The charges stemmed primarily from the archdiocese's actions surrounding Curtis Wehmeyer, who was sentenced to five years in 2013 for criminal sexual misconduct and possession of child pornography and was defrocked as a priest in March. Wehmeyer pleaded guilty in 2012 to molesting two brothers, according to the Associated Press. He is currently charged with sex crimes in both Minnesota and Wisconsin.
"It is not only Curtis Wehmeyer who is criminally responsible for the harm caused, but it is the archdiocese as well," said Ramsey County prosecutor, John Choi, reported the Star Tribune. "Today, we are alleging a disturbing institutional and systemic pattern of behavior committed by the highest levels of leadership of the Archdiocese of St. Paul and Minneapolis over the course of decades," said Choi, reported the New York Times.
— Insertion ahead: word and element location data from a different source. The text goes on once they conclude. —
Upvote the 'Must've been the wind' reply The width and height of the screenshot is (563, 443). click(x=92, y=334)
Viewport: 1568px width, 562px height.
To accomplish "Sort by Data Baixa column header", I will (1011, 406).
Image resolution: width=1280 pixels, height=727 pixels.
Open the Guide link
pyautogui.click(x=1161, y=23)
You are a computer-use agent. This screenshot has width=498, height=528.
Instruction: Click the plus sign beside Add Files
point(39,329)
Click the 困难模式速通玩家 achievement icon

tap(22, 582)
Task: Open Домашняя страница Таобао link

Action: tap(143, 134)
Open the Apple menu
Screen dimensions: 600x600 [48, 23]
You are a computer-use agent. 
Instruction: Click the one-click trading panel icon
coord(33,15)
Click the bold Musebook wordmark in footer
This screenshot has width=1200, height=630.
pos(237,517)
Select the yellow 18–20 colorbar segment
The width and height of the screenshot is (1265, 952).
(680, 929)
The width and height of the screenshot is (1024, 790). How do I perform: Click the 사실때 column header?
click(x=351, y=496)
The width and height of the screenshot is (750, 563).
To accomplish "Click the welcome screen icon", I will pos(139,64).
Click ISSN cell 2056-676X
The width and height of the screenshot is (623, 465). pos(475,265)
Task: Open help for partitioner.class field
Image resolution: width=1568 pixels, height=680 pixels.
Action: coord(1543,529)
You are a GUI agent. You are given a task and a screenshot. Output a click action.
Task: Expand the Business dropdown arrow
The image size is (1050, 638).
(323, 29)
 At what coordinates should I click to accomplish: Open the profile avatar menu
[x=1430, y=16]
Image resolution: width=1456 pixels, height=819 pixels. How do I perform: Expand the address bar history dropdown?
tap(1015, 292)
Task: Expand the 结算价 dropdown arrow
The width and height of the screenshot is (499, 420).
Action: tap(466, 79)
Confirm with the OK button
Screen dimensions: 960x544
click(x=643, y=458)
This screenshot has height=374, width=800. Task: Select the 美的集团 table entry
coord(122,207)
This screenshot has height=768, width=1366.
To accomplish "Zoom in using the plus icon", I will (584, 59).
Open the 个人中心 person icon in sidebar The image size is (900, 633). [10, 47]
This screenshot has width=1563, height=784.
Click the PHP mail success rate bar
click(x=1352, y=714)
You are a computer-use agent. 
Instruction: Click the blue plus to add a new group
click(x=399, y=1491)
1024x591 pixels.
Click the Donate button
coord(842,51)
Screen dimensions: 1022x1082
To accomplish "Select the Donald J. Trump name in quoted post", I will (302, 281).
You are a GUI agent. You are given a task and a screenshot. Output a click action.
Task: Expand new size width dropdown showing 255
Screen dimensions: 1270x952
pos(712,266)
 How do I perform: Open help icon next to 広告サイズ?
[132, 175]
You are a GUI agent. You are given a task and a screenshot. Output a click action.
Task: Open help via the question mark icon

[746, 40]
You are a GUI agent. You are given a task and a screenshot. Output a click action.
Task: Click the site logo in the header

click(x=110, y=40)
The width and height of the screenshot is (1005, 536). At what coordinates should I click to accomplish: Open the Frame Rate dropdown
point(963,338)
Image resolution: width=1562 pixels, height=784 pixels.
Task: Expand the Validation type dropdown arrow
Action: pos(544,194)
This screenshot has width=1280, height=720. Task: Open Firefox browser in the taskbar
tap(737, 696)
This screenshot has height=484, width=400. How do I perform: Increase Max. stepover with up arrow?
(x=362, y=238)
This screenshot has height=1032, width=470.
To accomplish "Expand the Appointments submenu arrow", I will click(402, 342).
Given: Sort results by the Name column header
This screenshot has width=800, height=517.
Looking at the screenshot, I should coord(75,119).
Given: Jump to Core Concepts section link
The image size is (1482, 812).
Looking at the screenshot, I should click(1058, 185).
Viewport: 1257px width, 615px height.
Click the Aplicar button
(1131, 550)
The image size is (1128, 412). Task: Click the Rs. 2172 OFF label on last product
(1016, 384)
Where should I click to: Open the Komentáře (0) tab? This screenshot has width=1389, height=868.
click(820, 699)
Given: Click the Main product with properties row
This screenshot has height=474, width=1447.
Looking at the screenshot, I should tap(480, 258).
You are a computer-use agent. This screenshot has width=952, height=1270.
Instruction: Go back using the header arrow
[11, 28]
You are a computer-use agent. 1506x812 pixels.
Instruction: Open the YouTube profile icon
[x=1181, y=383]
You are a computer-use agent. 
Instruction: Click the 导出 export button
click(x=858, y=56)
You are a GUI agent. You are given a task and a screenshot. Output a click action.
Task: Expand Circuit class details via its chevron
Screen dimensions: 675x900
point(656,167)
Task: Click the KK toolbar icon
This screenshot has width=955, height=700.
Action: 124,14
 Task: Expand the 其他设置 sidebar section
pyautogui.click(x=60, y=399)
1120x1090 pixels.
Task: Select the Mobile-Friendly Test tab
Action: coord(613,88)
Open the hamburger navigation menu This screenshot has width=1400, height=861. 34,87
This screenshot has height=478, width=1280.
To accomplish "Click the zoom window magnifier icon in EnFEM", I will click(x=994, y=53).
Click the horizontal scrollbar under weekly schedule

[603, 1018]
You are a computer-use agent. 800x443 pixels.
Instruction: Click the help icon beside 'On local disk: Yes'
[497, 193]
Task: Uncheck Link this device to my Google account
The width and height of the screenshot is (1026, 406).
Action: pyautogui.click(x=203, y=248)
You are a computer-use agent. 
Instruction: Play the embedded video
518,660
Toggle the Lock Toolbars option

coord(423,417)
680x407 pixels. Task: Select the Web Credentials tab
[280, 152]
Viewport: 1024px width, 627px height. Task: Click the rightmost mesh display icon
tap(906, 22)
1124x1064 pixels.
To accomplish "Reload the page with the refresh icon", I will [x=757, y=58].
Choi: Charges in relation to 3 victims of former priest Curtis Wehmeyer. pic.twitter.com/AamY8S7CFH
— Josh Rosenthal (@JRosenthalKSTP) June 5, 2015
Civil cases against the archdiocese of Minneapolis and St. Paul have increased over the past two years since passage of the Child Victims Act, according to the New York Times. The act allows a three-year window to file a lawsuit stemming from sexual abuse after the legal statute of limitations for criminal cases.
David Clohessy, director of the Survivors Network of those Abused by Priests, told the New York Times that "the credit" for the charges "goes to Minnesota lawmakers, not this prosecutor" because "the legislature opened the biggest window ever -- three years -- which has brought forward dozens and dozens of victims who've not just filed suits but also made police reports."